Now, because plants don’t have a naturally occurring plasmid that can be used to genetically modify it, the already available and much efficient Ti plasmid can be used for the same purpose. Unfortunately, there is one problem that needs to be dealt with when using Ti plasmid as a vector for developing transgenic plants, it’s large size. A Ti plasmid can be well over 200kb in size which not only makes it difficult to manipulate the DNA, but it also becomes an impossibility to find a unique restriction site.
Difficult to manipulate the DNA means inserting a foreign DNA will be difficult because of the large size and impossibility to find a unique restriction site means that finding a restriction site which can be cut by a specific restriction enzyme is not possible in such a large plasmid.
There are two solutions to this problem and they are the Binary Vector Strategy and Co-integration Strategy, both of which are discussed below.
1. The Binary Vector Strategy
Binary means double, and here, Binary Vector Strategy means a Two Vector Strategy. As the name suggests, it’s a strategy where two plasmids are used as vectors for inducing genetic modifications.
What’s worth noting here is that it’s not necessary for the T-DNA to be physically attached to the actual Ti plasmid for functioning. In fact, some Agrobacteria strains have naturally occurring binary plasmid systems.
Hence, a two-plasmid system can be used where the T-DNA is present on a smaller plasmid (about 20-30kb in size) and the Virulence and Host-Specificity regions can be present on another plasmid (about 170-180kb in size).

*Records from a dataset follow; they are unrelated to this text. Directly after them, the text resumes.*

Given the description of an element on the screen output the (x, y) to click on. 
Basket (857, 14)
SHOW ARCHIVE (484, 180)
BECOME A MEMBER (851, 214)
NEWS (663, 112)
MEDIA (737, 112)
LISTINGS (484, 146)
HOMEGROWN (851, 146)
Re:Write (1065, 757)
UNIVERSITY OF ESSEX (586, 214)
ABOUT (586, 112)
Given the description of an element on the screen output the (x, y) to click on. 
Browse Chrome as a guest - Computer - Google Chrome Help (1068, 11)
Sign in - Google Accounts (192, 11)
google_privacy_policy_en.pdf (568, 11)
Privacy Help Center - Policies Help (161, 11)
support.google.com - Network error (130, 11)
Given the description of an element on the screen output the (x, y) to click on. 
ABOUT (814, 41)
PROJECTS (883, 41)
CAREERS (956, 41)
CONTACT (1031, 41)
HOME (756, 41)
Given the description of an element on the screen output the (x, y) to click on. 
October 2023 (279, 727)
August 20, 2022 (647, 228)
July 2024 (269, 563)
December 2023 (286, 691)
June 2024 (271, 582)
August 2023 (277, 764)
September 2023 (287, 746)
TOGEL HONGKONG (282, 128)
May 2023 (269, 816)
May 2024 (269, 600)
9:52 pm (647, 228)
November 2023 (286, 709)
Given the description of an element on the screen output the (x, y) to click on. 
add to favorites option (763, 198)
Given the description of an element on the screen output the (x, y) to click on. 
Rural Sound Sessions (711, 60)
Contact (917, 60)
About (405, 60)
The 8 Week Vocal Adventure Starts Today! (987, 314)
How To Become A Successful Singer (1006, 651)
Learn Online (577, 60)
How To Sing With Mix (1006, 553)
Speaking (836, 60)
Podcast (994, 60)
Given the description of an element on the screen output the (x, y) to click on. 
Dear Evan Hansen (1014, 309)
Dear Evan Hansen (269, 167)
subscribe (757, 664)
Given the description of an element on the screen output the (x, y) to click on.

The T-DNA being small enough can be easily manipulated and hence our gene of interest can be easily integrated into it. When both these plasmids are present in the same A. Tumefaciens cell, they complement each other and the genes of the bigger plasmid (containing Virulence and Host-Specificity region) codes proteins that are used by the smaller plasmid (containing T-DNA with G.O.I.) to get integrated into the plant chromosomal DNA. Hence, the Gene of Interest also gets integrated into the plant’s DNA and the desired transgenic characters can be achieved.
2. The Co-integration Strategy
This strategy also involves the action of two plasmids, but not both of them are from the Ti plasmid itself. The Co-integration Strategy differs from The Binary Vector Strategy as it doesn’t involve the functioning of two plasmids individually without being physically attached, instead, it involves recombination of two plasmids to then function as one.
In this strategy, a small E. coli plasmid is taken and a small portion of T-DNA from a Ti Plasmid is integrated into it. The Gene of Interest that is to be cloned is also integrated into a unique restriction site on the E. coli plasmid. Now, this smaller plasmid contains a small portion of T-DNA and the G.O.I.
The bigger plasmid is the whole Ti Plasmid, no changes are made to it.
When both these plasmids are present in the same A. tumefacien cell, they combine due to the naturally occurring recombination process and form a recombinant plasmid. This recombinant plasmid now also includes the G.O.I. When this A. tumefacien infects a plant, the G.O.I. is integrated into the plant’s chromosomal DNA and the desired characteristics can then be obtained.
Applications of Vector Strategies
The application of Vector Strategies is to provide ease in manipulating the genetic makeup of any plant species for our benefit. In simple words, to effortlessly make transgenic plants.
Transgenic plants can be used
- To study molecular biology and metabolic pathways
- To study the function of genes
- To provide Biotic and Abiotic resistance to plants.
- To improve crop yield and quality.
- To produce pharmaceutical products.
Achieving all of the above becomes much easier with the availability of the vector strategies.